Les Baxter レス・バクスター / Music Of The 60’s

Hi-Fi-Record2009-09-08

The Cool School 58 レコードを曲げろ


アメリカ中西部の奥深くに
変わった名前の店がある。


日本語にすると
「レコード曲げ屋」。


日本からの情報では地名もひっかからないような小さな街に
そんな店があるよと教えてくれたのは
そこから30分ほど離れた街にある店の店主。


店主が言うには
その店は夜6時には閉まってしまうのだが、
今日は閉店後にレコード好きが集まる会合をやる予定だから
行けばそのままレコードを見せてくれるはずだという。


「てへへ。
 実はおれもあとで行くことになってるんだ。
 だから大丈夫だよ」


その言葉を頼りに
小さな街を目指した。


全部で3ブロックもなさそうな繁華街の一画に
その店はあった。


確かに閉店は6時と書いてあり、
ぼくたちが着いたのはその20分ほど前。
店主はひとの好さそうな眼鏡おやじだったが、
念のため、さきほどの店の店主の名前を出して交渉をしてみた。


「シュア。

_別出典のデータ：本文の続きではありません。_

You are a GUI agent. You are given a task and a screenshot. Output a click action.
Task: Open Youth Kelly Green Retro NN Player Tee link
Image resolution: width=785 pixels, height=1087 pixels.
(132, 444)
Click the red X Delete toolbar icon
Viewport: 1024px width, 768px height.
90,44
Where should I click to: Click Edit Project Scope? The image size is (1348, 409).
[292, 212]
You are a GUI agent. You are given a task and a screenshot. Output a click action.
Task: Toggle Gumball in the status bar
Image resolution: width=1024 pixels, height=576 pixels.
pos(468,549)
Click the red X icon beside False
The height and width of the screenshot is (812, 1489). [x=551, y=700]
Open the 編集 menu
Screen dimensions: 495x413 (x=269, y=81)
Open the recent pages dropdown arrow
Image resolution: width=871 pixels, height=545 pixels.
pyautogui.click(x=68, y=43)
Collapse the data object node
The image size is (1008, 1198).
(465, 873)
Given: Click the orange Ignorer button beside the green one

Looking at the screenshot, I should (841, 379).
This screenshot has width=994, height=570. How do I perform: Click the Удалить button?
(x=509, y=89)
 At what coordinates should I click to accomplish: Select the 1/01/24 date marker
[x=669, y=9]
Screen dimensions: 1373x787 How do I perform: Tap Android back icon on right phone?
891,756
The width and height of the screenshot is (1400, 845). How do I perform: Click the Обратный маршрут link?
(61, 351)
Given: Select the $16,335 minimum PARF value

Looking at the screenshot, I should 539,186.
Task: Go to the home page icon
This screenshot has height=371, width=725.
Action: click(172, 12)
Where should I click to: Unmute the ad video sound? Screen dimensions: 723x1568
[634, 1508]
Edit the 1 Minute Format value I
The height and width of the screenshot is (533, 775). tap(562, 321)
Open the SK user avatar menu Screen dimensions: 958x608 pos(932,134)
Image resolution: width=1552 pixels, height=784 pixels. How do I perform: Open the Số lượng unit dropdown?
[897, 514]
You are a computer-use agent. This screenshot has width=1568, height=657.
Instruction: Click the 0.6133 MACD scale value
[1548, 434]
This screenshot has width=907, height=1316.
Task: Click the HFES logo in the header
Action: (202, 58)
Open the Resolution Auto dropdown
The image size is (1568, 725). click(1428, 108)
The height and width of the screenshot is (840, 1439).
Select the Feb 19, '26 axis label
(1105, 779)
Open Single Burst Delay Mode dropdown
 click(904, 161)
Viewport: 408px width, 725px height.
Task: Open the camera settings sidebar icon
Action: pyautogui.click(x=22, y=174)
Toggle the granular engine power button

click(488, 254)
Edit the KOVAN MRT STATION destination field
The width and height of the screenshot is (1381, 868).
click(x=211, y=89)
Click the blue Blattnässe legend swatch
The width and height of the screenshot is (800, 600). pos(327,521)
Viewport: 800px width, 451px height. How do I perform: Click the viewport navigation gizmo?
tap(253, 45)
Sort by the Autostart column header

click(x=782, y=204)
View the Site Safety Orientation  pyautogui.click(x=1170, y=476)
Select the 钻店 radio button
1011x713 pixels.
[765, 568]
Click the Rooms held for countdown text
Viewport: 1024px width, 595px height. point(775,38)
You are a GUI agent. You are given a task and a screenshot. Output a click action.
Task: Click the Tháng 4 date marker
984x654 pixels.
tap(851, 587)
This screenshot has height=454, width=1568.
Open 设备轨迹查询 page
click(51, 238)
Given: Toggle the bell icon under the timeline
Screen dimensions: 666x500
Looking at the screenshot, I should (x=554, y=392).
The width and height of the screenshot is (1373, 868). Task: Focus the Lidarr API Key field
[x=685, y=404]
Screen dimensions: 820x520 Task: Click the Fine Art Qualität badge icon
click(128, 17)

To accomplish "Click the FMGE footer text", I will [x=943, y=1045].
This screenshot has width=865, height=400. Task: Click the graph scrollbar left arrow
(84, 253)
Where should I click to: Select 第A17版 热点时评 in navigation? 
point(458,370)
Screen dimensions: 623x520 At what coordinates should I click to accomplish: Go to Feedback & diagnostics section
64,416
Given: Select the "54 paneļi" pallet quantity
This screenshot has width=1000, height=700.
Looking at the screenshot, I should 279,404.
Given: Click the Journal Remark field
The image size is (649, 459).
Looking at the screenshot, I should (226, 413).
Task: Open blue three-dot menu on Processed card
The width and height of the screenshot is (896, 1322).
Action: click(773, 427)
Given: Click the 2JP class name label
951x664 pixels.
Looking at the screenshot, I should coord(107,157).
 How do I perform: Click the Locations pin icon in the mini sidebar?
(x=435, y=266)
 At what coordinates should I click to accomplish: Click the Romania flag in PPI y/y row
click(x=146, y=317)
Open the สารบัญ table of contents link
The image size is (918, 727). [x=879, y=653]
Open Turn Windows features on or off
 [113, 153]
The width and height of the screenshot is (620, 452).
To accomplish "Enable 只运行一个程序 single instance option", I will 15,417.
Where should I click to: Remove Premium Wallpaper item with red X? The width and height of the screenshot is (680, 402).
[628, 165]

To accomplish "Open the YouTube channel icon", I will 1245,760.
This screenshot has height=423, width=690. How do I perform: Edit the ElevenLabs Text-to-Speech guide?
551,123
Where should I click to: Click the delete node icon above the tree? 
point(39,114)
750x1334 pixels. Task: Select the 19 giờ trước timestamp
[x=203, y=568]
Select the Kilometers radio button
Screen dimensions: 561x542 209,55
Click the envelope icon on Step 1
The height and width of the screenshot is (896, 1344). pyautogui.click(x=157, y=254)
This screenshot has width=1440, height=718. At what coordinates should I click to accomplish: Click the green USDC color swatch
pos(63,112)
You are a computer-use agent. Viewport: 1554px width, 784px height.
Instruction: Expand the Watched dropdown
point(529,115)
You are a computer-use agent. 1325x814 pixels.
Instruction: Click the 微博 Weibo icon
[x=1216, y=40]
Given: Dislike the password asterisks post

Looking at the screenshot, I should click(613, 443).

全然かまわんよ。
 あとでピザやビールも来るでよ」


日本語にするとそんな感じになりそうなアクセントで
おやじは軽くOKしてくれた。
そしてしばらくレコードを見ているうちに
おやじたちが三々五々と集まりだし、
ああだこうだと世間話が始まった。


居酒屋のないアメリカ社会にとって
これがおとなの飲み会なのだろう。


ぼくたちもピザをひとつまみご相伴にあずかる。
ビールもどうかと勧められたが
モーテルまでの運転があるのでと固辞をした。


まあ、
この連中だって
ほろ酔い加減で車に乗って帰るんだろうけど。
アメリカ人の胃袋にとって
ビールはアルコールのうちに入らないからねえ。


そんなわいわいがやがやを尻目に
店内をくまなく捜索するうちに
奇妙なものを見つけた。


黒いお皿。


そう、それは
レコードを曲げて作ったお皿だった。
レコードのことをよく“お皿”と隠語めかして言ったりするけれど、
これは正真正銘、レコードのお皿。


ラベルを底面にして
熱を加えながら
側を鉢状に上手に盛り上げる。
きちんとしたお椀型にはならず
波型をつけた独特のフォルムに仕上がっているのが特徴か。


針飛びしたり
売り物にならないレコードを
こうして“再利用”しているのだろう。


ぼくが手に取ったお皿は
ジャニス・ジョプリンの「パール」だった。


一応、これは売り物らしいのだが
買うひとはいなそうだ。
だって何に使えばいいの?


案の定、
わるい予感が的中し、
「いいから、いいから」とおやじは
その“お皿”を手に取って何個も渡そうとした。


そこは日本人流の謙虚さで
頭を下げて固辞し、
何とか2個におさめてもらった。


あの“お皿”、
しばらくレンタカーの中に積みっぱなしだったけど、
最後はどこでどうなったのか
今ではまったく記憶にない。


なお、
レコードの“お皿”には
別の場所でもう一度出くわしたことがある。
それがまた泣ける話なのだが
ひとまずは別の機会ということで。(この項おわり)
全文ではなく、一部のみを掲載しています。